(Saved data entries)
= = = = =
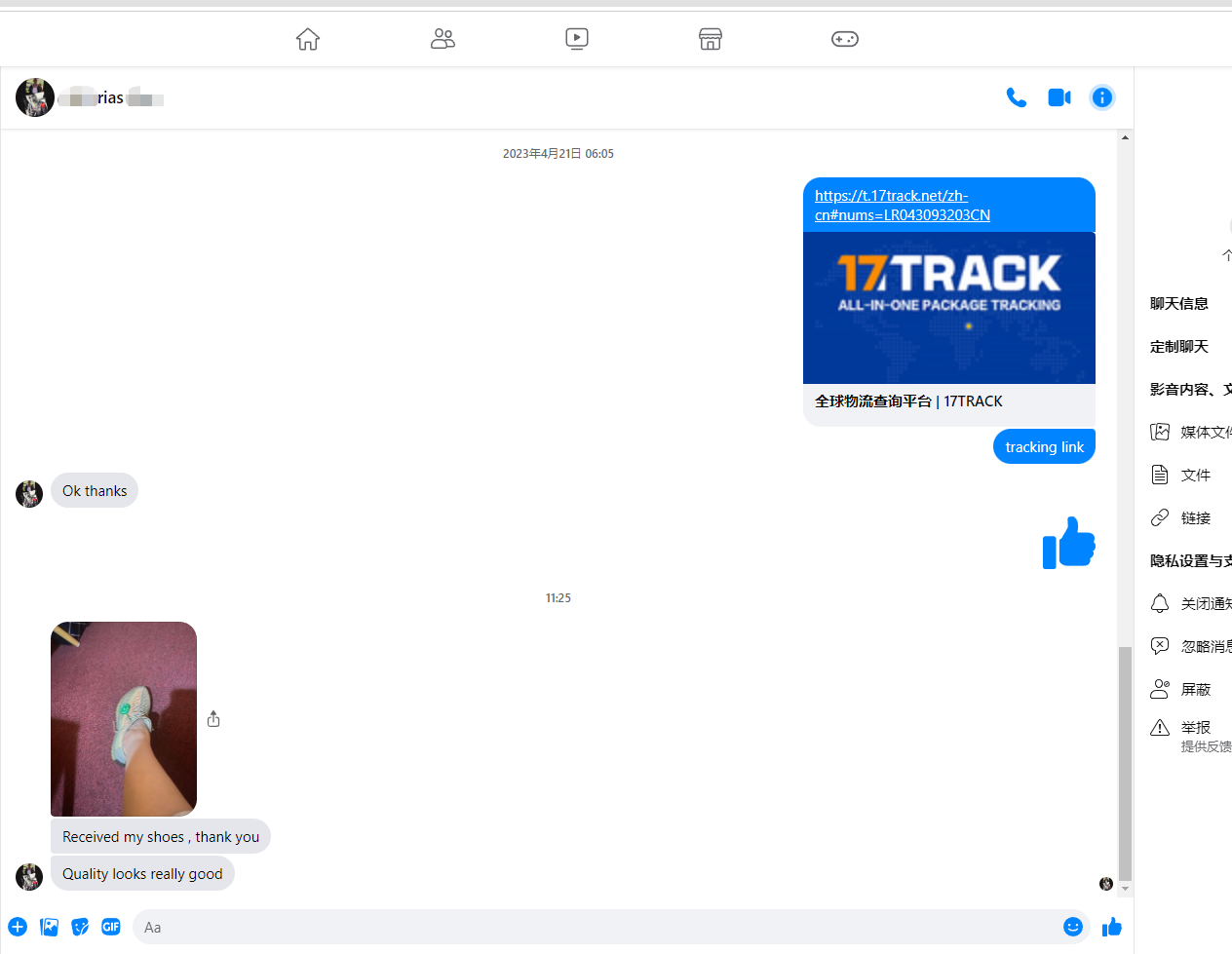Expand the 定制聊天 section
1232x954 pixels.
[x=1179, y=347]
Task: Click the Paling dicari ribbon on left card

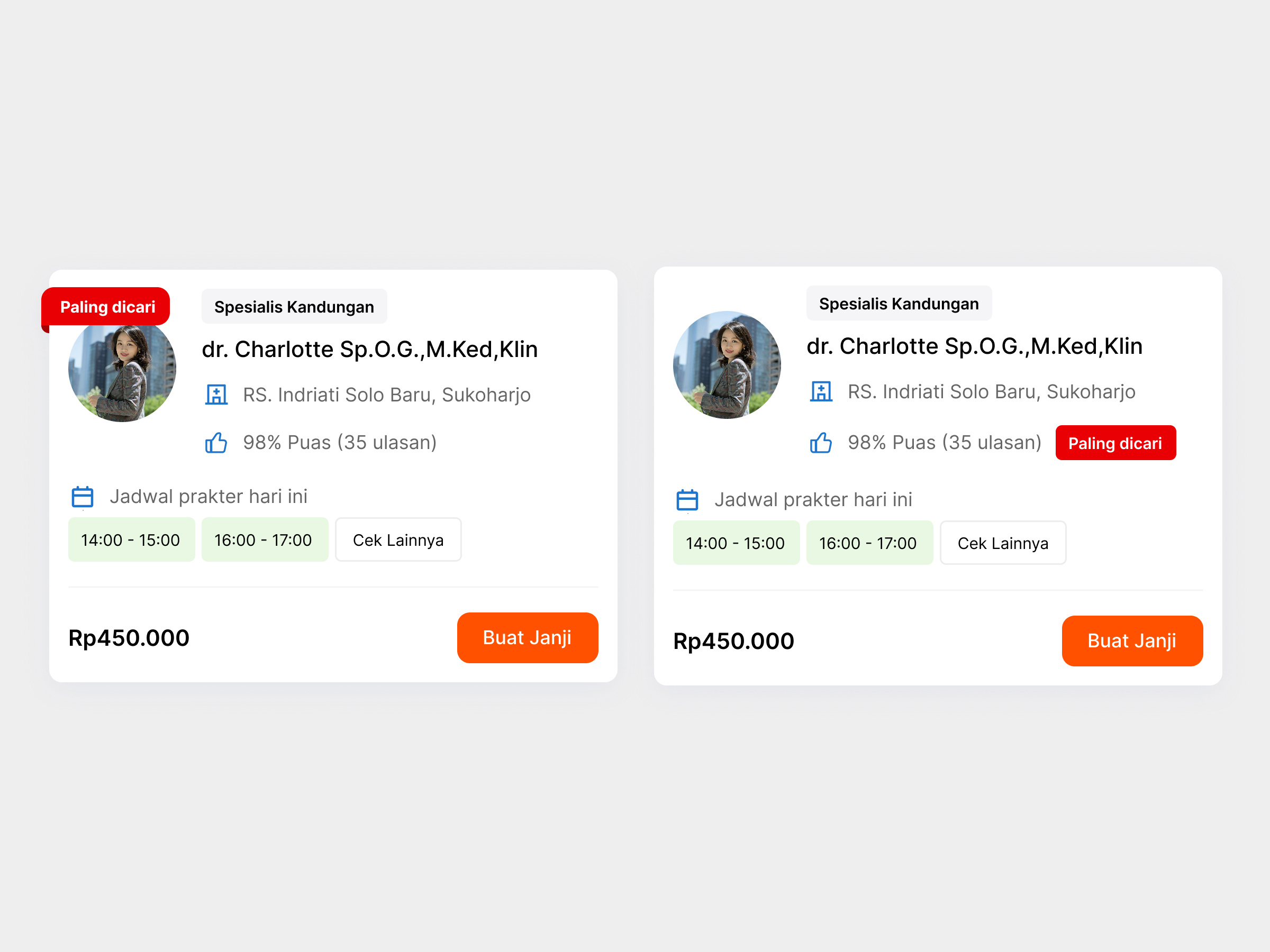Action: tap(107, 307)
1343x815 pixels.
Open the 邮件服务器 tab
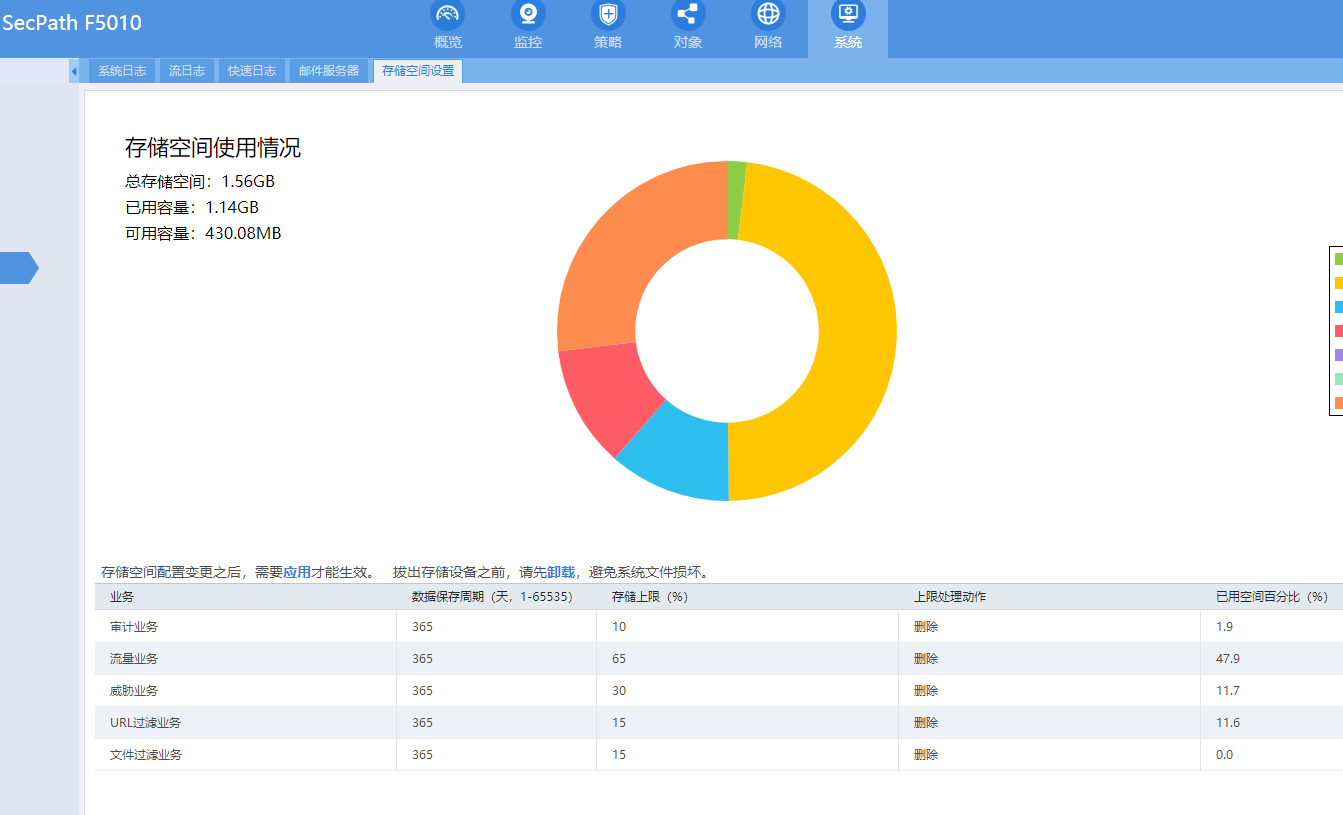tap(329, 71)
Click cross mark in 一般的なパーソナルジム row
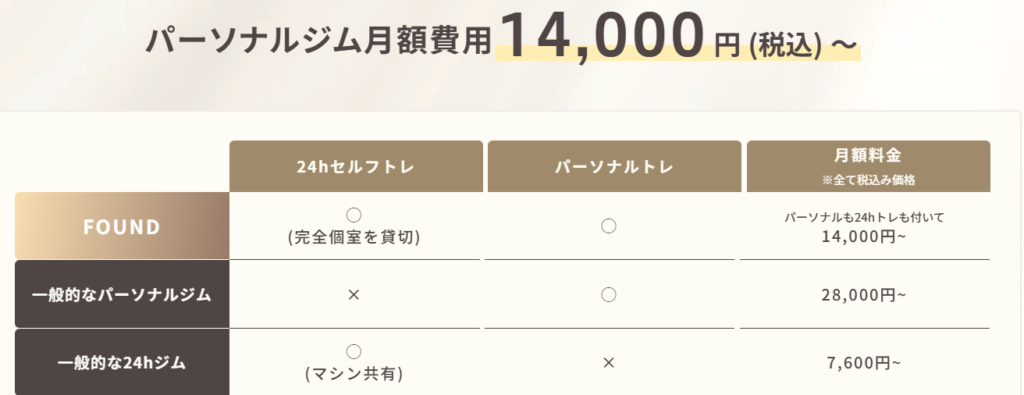 [x=354, y=295]
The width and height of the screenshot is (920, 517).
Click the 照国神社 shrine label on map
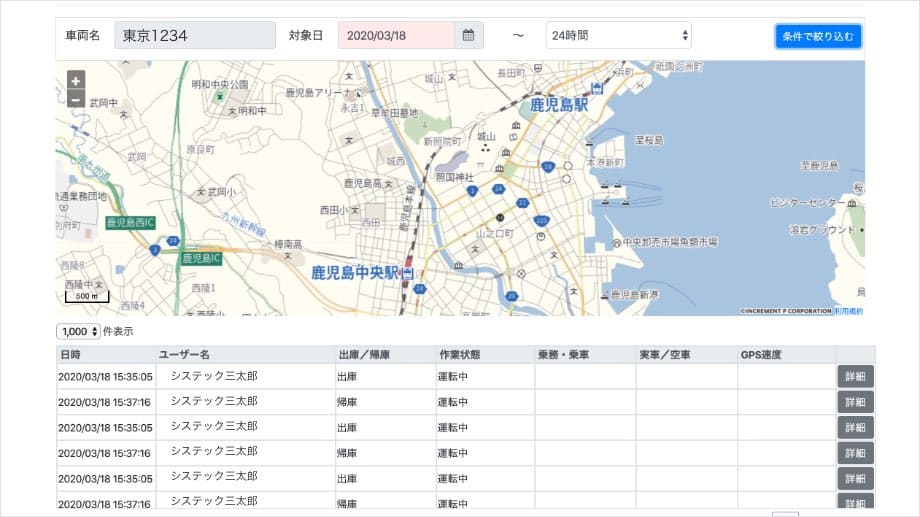453,177
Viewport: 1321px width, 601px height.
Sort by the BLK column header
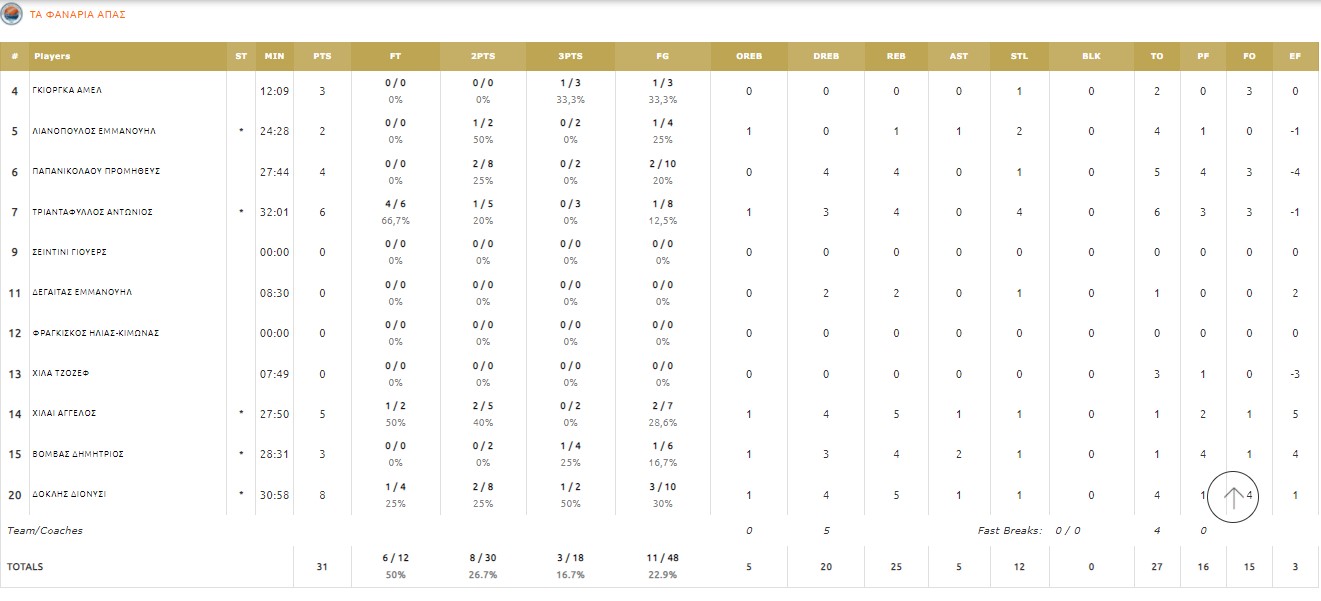click(1091, 56)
= = = = =
EXERCISE AIM »
Would you transcribe exactly, and only, the lines from the one containing "The width and" through the last line of the records above, both included, leaving out the pictures?

TASK RESULT »
The width and height of the screenshot is (920, 517).
Click the 照国神社 shrine label on map
453,177
Viewport: 1321px width, 601px height.
Sort by the BLK column header
click(1091, 56)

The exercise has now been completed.